April 14, 2011

Winter Is Coming

Growing up I read a little bit of fantasy. Lloyd Alexander’s The Chronicles of Prydain were a favorite. But I was more drawn towards science fiction. I completely skipped out on Tolkien (the most important Tolkien-related think in my life is Marillion, for crying out loud), for example. Even Dune, which reads more as fantasy than sci-fi to me, didn’t make much of an impact. I don’t know if it was that I perceived sci-fi as being more “realistic” or if I just had an aversion to magic and tales of great quests.
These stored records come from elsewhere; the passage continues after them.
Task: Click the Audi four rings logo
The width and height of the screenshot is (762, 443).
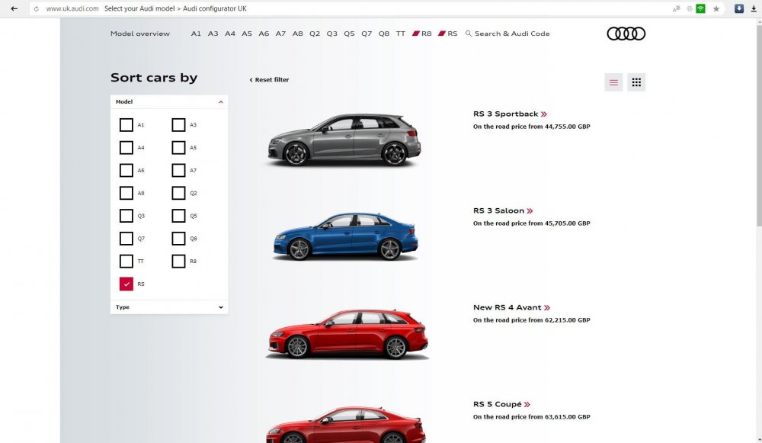Action: 626,34
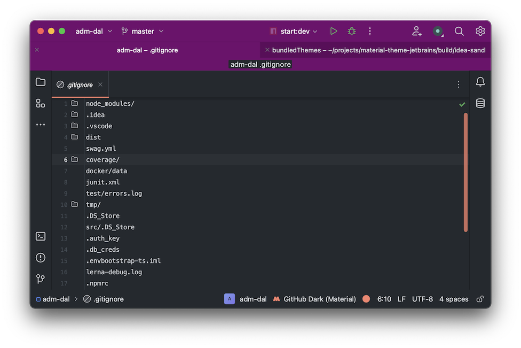This screenshot has width=521, height=348.
Task: Open IDE Settings with the gear icon
Action: [x=479, y=31]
That’s change over the past few years, as I’ve dug into the work of a couple of writers who made me rethink what fantasy was and what a writer could do with it. One of them is Neil Gaiman, a name I knew of (he wrote the best season five episode of Babylon 5, for instance), but whose stuff I hadn’t really read until the girlfriend gave me a volume of Sandman for my birthday. He’s brilliant, interesting, and usually funny (although often in dark ways). But that’s not who I want to focus on.

The other writer is George R.R. Martin, a prolific guy most well known for his expansive (and ongoing) series A Song of Ice and Fire. It’s epic fantasy, all right, but not the kind Disney makes cartoons out of. As Andrew Leonard put it at Salon:
Martin's fantasy saga demands a literary classification almost all its own -- call it, for better or worse, realist fantasy.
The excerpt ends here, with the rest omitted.